The asks were clear: get this into production properly without losing the team that uses it daily, and add the features they actually need.
Process
I treated it as a refactor with a deadline, not a rewrite:
- Multi-environment first. Split the deployment into dev, staging and prod with a CDK stack per environment, gated by per-stage approval. Stopped all laptop deploys.
- SSO done properly. Replaced the patched auth with Cognito federation against the corporate identity provider. Roles and group-based permissions modelled in the app, not the IDP.
- Audit trail. Every plan edit emitted a structured event into a DynamoDB stream, archived to S3 for retention. The UI gained a "history" panel so account managers could see who changed what.
- UX for the hot paths. Worked with three power users to identify the workflows they hit daily. Reduced clicks on the most common path from 9 to 3, fixed the table virtualisation that made large accounts slow, added keyboard shortcuts for the muscle-memory users.
Through every change I kept the existing users informed and shipped behind feature flags so the prototype kept working until each piece was ready.
Outcome
The tool moved into a properly-staged production deployment with SSO, audit, and the operational runbooks the on-call team needs. UX improvements led to noticeable increases in active usage from account teams. The prototype is no longer "prototype that became real" — it's a maintained internal product.
For engineersTechnical Deep DiveExpand
Stack
React + TypeScript (Vite) → S3 + CloudFront
│
▼
API Gateway (HTTP API) + Lambda
│
├─ DynamoDB (single table: PLANS, ACCOUNTS, USERS, AUDIT)
├─ DynamoDB Streams → Lambda → S3 audit archive
└─ Cognito (federated IdP) for auth
Single-table DynamoDB
Five entity types lived in one table:
| Entity | PK | SK | GSI1PK |
|---|---|---|---|
| Plan | PLAN#<id> | PLAN#<id> | ACCOUNT#<accountId> |
| Account | ACCOUNT#<id> | ACCOUNT#<id> | — |
| User | USER#<id> | USER#<id> | EMAIL#<email> |
| AuditEntry | PLAN#<id> | AUDIT#<timestamp>#<id> | USER#<userId> |
| Comment | PLAN#<id> | COMMENT#<timestamp>#<id> | — |
Single-table design isn't dogma — it was the right call here because every read pattern was already keyed by either the plan or the account, and we didn't need ad-hoc analytics queries (those went to the S3 export).
CDK structure
One stack per environment, instantiated by a cdk.context.json per stage. Constructs were composed:
new SalesPlanningStack(app, `sales-planning-${stage}`, { stage, env: ENV_CONFIG[stage], ssoConfig: SSO_CONFIG[stage], retention: stage === 'prod' ? RetentionDays.ONE_YEAR : RetentionDays.ONE_MONTH, });
CDK over Terraform here because the rest of the AWS internal tooling ecosystem was on CDK and the team's JavaScript skills made stack-level edits trivial.
Audit pipeline
DynamoDB Streams captured every write. A small Lambda transformed the stream record into a structured audit event (who, what changed, before/after) and pushed to a separate audit DynamoDB table partitioned by plan, plus an S3 archive for compliance retention.

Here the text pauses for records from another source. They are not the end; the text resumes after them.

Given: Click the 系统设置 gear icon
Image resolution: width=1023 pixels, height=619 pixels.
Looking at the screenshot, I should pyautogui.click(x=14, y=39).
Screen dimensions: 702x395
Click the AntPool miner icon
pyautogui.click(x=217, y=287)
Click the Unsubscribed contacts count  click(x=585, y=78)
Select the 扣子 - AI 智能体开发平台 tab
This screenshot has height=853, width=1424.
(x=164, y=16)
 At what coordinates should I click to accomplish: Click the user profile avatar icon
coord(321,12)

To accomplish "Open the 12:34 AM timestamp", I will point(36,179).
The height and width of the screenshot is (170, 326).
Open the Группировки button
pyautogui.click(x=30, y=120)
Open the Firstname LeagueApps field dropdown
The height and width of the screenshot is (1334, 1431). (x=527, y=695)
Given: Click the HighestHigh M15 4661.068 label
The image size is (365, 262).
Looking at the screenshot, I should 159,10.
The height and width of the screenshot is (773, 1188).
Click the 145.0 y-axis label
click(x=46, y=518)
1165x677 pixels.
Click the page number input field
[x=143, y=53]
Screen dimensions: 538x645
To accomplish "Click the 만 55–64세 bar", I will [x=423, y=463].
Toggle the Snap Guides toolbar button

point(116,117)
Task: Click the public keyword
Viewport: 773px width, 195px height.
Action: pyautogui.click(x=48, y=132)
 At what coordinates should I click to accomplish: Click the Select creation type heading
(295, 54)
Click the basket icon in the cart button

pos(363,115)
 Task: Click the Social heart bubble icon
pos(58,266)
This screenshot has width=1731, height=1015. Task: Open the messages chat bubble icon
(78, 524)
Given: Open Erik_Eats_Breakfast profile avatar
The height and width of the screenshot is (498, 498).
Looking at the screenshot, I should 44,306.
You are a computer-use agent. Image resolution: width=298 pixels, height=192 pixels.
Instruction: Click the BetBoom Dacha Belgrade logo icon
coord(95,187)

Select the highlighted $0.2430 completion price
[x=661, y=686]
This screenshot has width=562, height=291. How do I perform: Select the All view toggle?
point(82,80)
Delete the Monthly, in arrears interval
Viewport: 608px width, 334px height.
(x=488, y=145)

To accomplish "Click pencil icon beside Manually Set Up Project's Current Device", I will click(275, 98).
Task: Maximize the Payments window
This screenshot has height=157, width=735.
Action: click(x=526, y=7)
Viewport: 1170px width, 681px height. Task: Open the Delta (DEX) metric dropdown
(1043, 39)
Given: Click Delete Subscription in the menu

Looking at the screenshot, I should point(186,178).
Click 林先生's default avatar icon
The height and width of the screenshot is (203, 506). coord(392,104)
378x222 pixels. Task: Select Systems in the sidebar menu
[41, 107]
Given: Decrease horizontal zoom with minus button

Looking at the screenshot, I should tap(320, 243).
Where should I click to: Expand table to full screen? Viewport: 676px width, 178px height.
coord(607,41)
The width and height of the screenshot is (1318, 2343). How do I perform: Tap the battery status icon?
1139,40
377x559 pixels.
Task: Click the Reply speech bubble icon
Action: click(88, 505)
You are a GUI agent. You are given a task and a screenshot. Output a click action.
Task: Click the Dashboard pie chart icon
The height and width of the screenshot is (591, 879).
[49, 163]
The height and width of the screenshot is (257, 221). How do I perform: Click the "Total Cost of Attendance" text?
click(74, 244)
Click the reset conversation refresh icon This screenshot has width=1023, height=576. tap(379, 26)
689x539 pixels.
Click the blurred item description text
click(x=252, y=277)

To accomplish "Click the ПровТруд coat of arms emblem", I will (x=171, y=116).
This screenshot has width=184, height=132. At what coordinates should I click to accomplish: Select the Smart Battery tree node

The history-panel UI queried the audit table directly, scoped to the plan being viewed.
UX work
The biggest single win was killing a modal-on-modal-on-modal pattern that the prototype had inherited from a UI experiment. Users were drowning in nested dialogs to edit a plan. Replacing it with an inline edit-in-place pattern reduced the most common workflow (update an account's status and add a note) from 9 clicks across 3 modals to 3 clicks inline.
Trade-offs
- No major rewrite. Tempting to start fresh with the production design we wanted. Wrong call here — the existing users would have lost their tool while we rebuilt. Refactor in place, ship behind flags.
- Federated SSO over per-app users. More effort up front, but the alternative was a separate identity store that would have failed compliance review immediately.